The lax standards on the front end will lead, inevitably, to massive amounts of erroneous benefit payments, costing taxpayers billions of dollars. The law’s defenders will say that the inaccurate payments will work in both directions — toward over- as well as under-payments. But that’s wishful thinking and defies all prior experience, not to mention human nature. The bias in federal programs is toward overpayments. Moreover, once made, it is almost impossible to fully recover erroneously paid benefits.
More errors will probably be uncovered when the so-called back-end payments are finally reconciled later this year. Originally, the websites were supposed to allow fully automated payments from the Treasury to the insurance plans of the subsidy amounts an insurer’s enrollees were entitled to receive. But, as has been noted by many others, the “back-end” payment system still has not been built, and it won’t be before at least September of this year. So the Obama administration devised another workaround, based once again on the honor system. Insurers are submitting invoices on a monthly basis to the Treasury with estimates of the total amount of premium subsidies the insurers believe their enrollees are supposed to receive. Treasury is sending checks to the insurers based on these invoices — and nothing else. All of this will supposedly get reconciled later — but it is hard to see such a reconciliation going smoothly, or without great risk to taxpayers.
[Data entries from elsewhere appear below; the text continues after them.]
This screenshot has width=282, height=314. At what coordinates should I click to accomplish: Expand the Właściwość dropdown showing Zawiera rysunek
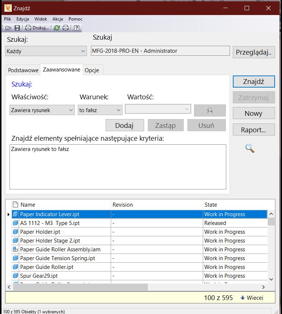point(42,110)
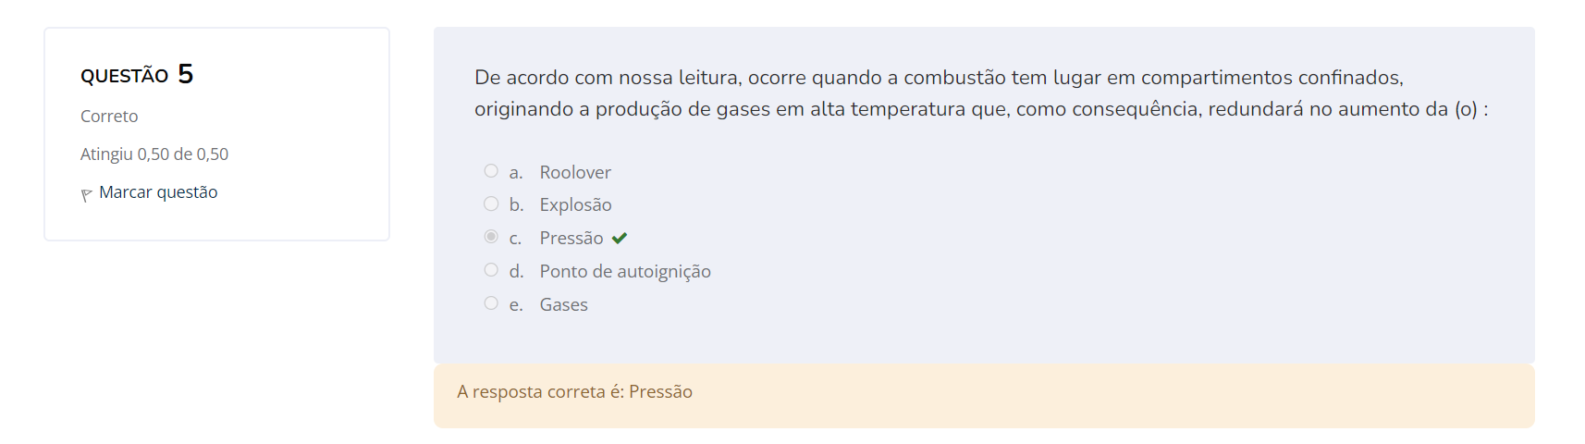Click the green checkmark next to Pressão

[620, 238]
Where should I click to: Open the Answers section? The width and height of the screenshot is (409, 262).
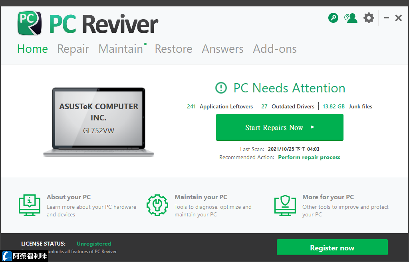click(222, 49)
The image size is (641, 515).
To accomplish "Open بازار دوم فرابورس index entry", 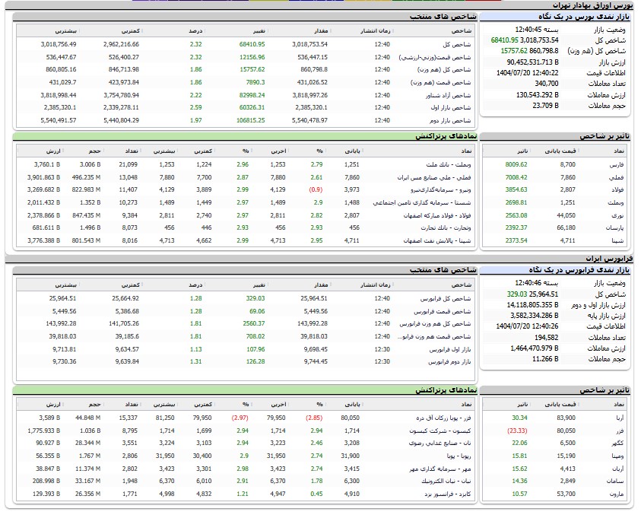I will 451,362.
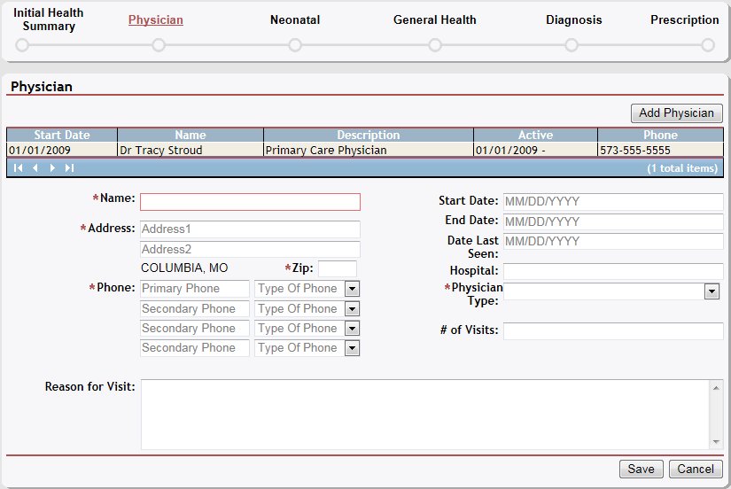Switch to the Initial Health Summary tab
The image size is (731, 489).
pyautogui.click(x=49, y=19)
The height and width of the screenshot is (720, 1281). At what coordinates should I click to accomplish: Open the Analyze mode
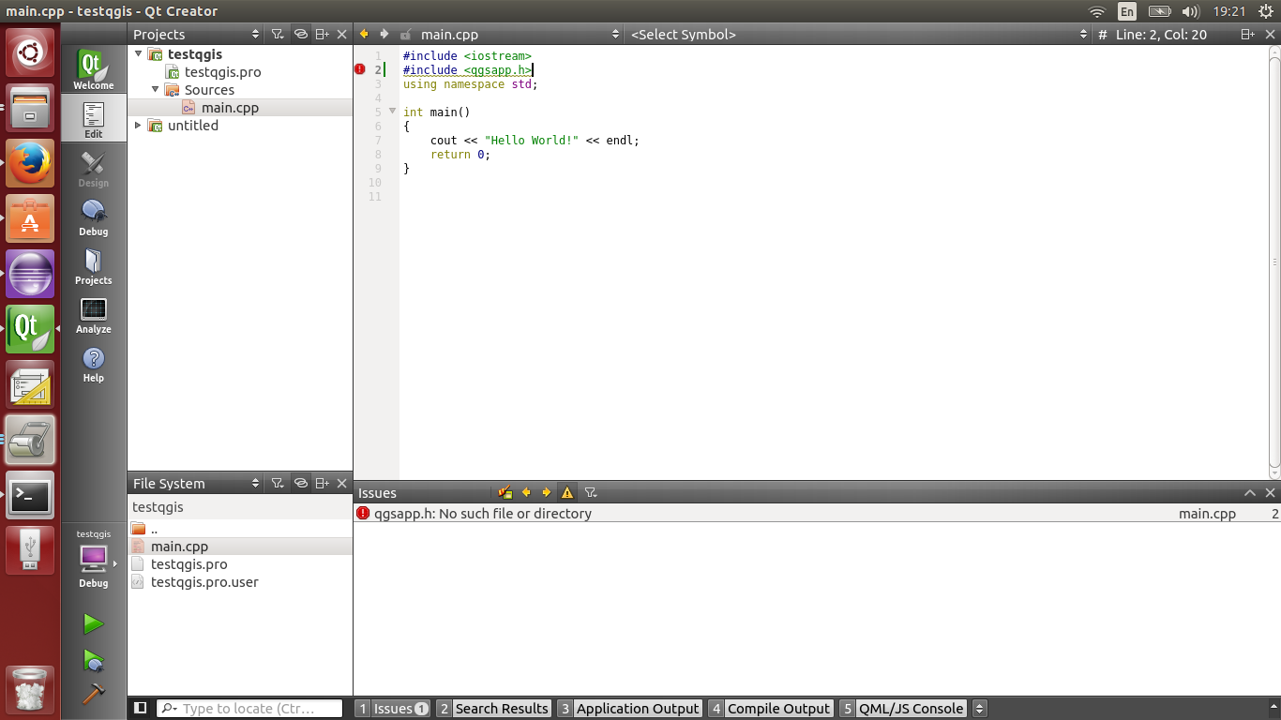pyautogui.click(x=93, y=315)
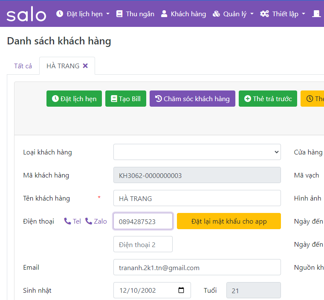The height and width of the screenshot is (300, 324).
Task: Expand the Quản lý dropdown menu
Action: tap(233, 14)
The problems are not isolated to the federal government. Four states — Maryland, Massachusetts, Nevada, and Oregon — have had such terribly dysfunctional websites that they have pulled the plug on them. All but Maryland now plan to rely on the federally built HealthCare.gov, at least for next year. (Maryland is looking to use the same system that was built for Connecticut.) Other states — Hawaii, Minnesota, and Vermont — have had similarly terrible experiences, though they haven’t abandoned their previous efforts yet. All totaled, about $1.3 billion in federal taxpayer funds have been wasted on website production in these states.
The Obama administration wants the public to ignore all this and focus instead on the supposed success of expanding insurance enrollment. But it is still far from clear that insurance coverage has been expanded appreciably. The McKinsey survey indicates that less than one-third of enrollees in the federal and state exchanges were previously uninsured. And much of the expanded enrollment in Medicaid is in states that did not adopt the Obamacare expansion (the enrollees were already eligible for Medicaid but had not bothered to sign up previously).
It’s true that Obamacare did not completely collapse in the first half of 2014. But that’s not the same thing as a success. The first year’s enrollment in Obamacare can be best understood as an exercise in doing whatever was necessary to get people on the program, no matter the consequences. And one very likely consequence is that taxpayers will end with a hefty bill for many improperly paid subsidies.
James C. Capretta is a senior fellow at the Ethics and Public Policy Center and a visiting fellow at the American Enterprise Institute.